Could you reproduce all the items below with "Approve" renamed to "Confirm" and nothing else changed?
-- START --
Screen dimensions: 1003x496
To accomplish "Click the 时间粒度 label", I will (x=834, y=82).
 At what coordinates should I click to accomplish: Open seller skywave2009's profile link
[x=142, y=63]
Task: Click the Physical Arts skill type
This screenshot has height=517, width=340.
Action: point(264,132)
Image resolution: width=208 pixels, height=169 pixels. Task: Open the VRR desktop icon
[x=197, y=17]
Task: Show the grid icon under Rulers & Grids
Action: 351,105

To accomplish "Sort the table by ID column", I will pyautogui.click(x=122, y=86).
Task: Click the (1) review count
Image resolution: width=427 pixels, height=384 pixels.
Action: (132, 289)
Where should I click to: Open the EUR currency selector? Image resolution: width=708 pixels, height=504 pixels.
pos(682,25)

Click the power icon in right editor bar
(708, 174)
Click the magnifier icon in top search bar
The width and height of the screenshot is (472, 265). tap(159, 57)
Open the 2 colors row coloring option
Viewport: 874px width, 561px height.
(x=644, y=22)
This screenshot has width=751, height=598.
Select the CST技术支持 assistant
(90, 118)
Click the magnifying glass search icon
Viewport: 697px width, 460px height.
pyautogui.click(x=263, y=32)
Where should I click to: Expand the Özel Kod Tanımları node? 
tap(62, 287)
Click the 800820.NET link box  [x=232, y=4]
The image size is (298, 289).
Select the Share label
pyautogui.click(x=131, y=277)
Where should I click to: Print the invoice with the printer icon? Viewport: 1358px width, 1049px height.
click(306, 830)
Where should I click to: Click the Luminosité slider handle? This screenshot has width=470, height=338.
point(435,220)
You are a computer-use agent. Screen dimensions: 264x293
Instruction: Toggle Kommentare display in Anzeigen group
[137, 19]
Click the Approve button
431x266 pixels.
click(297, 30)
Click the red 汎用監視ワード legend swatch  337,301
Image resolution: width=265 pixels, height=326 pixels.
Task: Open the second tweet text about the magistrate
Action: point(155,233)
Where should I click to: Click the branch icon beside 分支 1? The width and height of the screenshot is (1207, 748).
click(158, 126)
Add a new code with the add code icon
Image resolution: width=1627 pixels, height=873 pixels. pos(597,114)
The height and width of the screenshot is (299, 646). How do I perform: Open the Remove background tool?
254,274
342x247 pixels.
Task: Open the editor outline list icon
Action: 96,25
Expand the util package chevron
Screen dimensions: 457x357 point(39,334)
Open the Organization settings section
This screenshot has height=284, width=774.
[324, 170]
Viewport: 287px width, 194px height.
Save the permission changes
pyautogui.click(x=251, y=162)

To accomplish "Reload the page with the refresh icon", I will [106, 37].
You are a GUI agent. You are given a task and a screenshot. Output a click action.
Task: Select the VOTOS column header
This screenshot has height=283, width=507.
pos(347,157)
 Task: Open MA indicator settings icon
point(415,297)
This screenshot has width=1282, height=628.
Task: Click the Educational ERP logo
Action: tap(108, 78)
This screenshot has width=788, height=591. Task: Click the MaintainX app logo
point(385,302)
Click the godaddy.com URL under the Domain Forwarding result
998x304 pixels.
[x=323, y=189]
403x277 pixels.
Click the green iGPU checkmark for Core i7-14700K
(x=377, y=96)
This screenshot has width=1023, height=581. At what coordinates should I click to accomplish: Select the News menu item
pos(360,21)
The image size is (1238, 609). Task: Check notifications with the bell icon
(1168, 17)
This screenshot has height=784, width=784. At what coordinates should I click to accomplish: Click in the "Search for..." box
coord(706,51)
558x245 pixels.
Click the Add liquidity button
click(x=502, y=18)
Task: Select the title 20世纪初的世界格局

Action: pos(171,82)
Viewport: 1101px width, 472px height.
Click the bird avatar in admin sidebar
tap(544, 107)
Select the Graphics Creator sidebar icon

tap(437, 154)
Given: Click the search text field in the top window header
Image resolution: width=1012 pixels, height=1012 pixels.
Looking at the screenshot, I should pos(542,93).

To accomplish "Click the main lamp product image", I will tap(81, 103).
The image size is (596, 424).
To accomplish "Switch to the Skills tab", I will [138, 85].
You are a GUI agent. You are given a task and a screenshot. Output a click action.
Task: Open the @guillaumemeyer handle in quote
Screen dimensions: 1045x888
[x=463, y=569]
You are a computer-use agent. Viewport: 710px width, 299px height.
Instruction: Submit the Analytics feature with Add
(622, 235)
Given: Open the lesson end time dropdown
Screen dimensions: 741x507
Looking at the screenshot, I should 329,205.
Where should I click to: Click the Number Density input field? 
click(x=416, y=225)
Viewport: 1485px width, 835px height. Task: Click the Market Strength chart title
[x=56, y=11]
-- END --
**Response to this exercise**
Screen dimensions: 1003x496
To accomplish "Click the 时间粒度 label", I will (x=834, y=82).
 At what coordinates should I click to accomplish: Open seller skywave2009's profile link
[x=142, y=63]
Task: Click the Physical Arts skill type
This screenshot has height=517, width=340.
Action: point(264,132)
Image resolution: width=208 pixels, height=169 pixels. Task: Open the VRR desktop icon
[x=197, y=17]
Task: Show the grid icon under Rulers & Grids
Action: 351,105

To accomplish "Sort the table by ID column", I will pyautogui.click(x=122, y=86).
Task: Click the (1) review count
Image resolution: width=427 pixels, height=384 pixels.
Action: (132, 289)
Where should I click to: Open the EUR currency selector? Image resolution: width=708 pixels, height=504 pixels.
pos(682,25)

Click the power icon in right editor bar
(708, 174)
Click the magnifier icon in top search bar
The width and height of the screenshot is (472, 265). tap(159, 57)
Open the 2 colors row coloring option
Viewport: 874px width, 561px height.
(x=644, y=22)
This screenshot has width=751, height=598.
Select the CST技术支持 assistant
(90, 118)
Click the magnifying glass search icon
Viewport: 697px width, 460px height.
pyautogui.click(x=263, y=32)
Where should I click to: Expand the Özel Kod Tanımları node? 
tap(62, 287)
Click the 800820.NET link box  [x=232, y=4]
The image size is (298, 289).
Select the Share label
pyautogui.click(x=131, y=277)
Where should I click to: Print the invoice with the printer icon? Viewport: 1358px width, 1049px height.
click(306, 830)
Where should I click to: Click the Luminosité slider handle? This screenshot has width=470, height=338.
point(435,220)
You are a computer-use agent. Screen dimensions: 264x293
Instruction: Toggle Kommentare display in Anzeigen group
[137, 19]
Click the Confirm button
431x266 pixels.
click(297, 30)
Click the red 汎用監視ワード legend swatch  337,301
Image resolution: width=265 pixels, height=326 pixels.
Task: Open the second tweet text about the magistrate
Action: point(155,233)
Where should I click to: Click the branch icon beside 分支 1? The width and height of the screenshot is (1207, 748).
click(158, 126)
Add a new code with the add code icon
Image resolution: width=1627 pixels, height=873 pixels. pos(597,114)
The height and width of the screenshot is (299, 646). How do I perform: Open the Remove background tool?
254,274
342x247 pixels.
Task: Open the editor outline list icon
Action: 96,25
Expand the util package chevron
Screen dimensions: 457x357 point(39,334)
Open the Organization settings section
This screenshot has height=284, width=774.
[324, 170]
Viewport: 287px width, 194px height.
Save the permission changes
pyautogui.click(x=251, y=162)

To accomplish "Reload the page with the refresh icon", I will [106, 37].
You are a GUI agent. You are given a task and a screenshot. Output a click action.
Task: Select the VOTOS column header
This screenshot has height=283, width=507.
pos(347,157)
 Task: Open MA indicator settings icon
point(415,297)
This screenshot has width=1282, height=628.
Task: Click the Educational ERP logo
Action: tap(108, 78)
This screenshot has width=788, height=591. Task: Click the MaintainX app logo
point(385,302)
Click the godaddy.com URL under the Domain Forwarding result
998x304 pixels.
[x=323, y=189]
403x277 pixels.
Click the green iGPU checkmark for Core i7-14700K
(x=377, y=96)
This screenshot has width=1023, height=581. At what coordinates should I click to accomplish: Select the News menu item
pos(360,21)
The image size is (1238, 609). Task: Check notifications with the bell icon
(1168, 17)
This screenshot has height=784, width=784. At what coordinates should I click to accomplish: Click in the "Search for..." box
coord(706,51)
558x245 pixels.
Click the Add liquidity button
click(x=502, y=18)
Task: Select the title 20世纪初的世界格局

Action: pos(171,82)
Viewport: 1101px width, 472px height.
Click the bird avatar in admin sidebar
tap(544, 107)
Select the Graphics Creator sidebar icon

tap(437, 154)
Given: Click the search text field in the top window header
Image resolution: width=1012 pixels, height=1012 pixels.
Looking at the screenshot, I should pos(542,93).

To accomplish "Click the main lamp product image", I will tap(81, 103).
The image size is (596, 424).
To accomplish "Switch to the Skills tab", I will [138, 85].
You are a GUI agent. You are given a task and a screenshot. Output a click action.
Task: Open the @guillaumemeyer handle in quote
Screen dimensions: 1045x888
[x=463, y=569]
You are a computer-use agent. Viewport: 710px width, 299px height.
Instruction: Submit the Analytics feature with Add
(622, 235)
Given: Open the lesson end time dropdown
Screen dimensions: 741x507
Looking at the screenshot, I should 329,205.
Where should I click to: Click the Number Density input field? 
click(x=416, y=225)
Viewport: 1485px width, 835px height. Task: Click the Market Strength chart title
[x=56, y=11]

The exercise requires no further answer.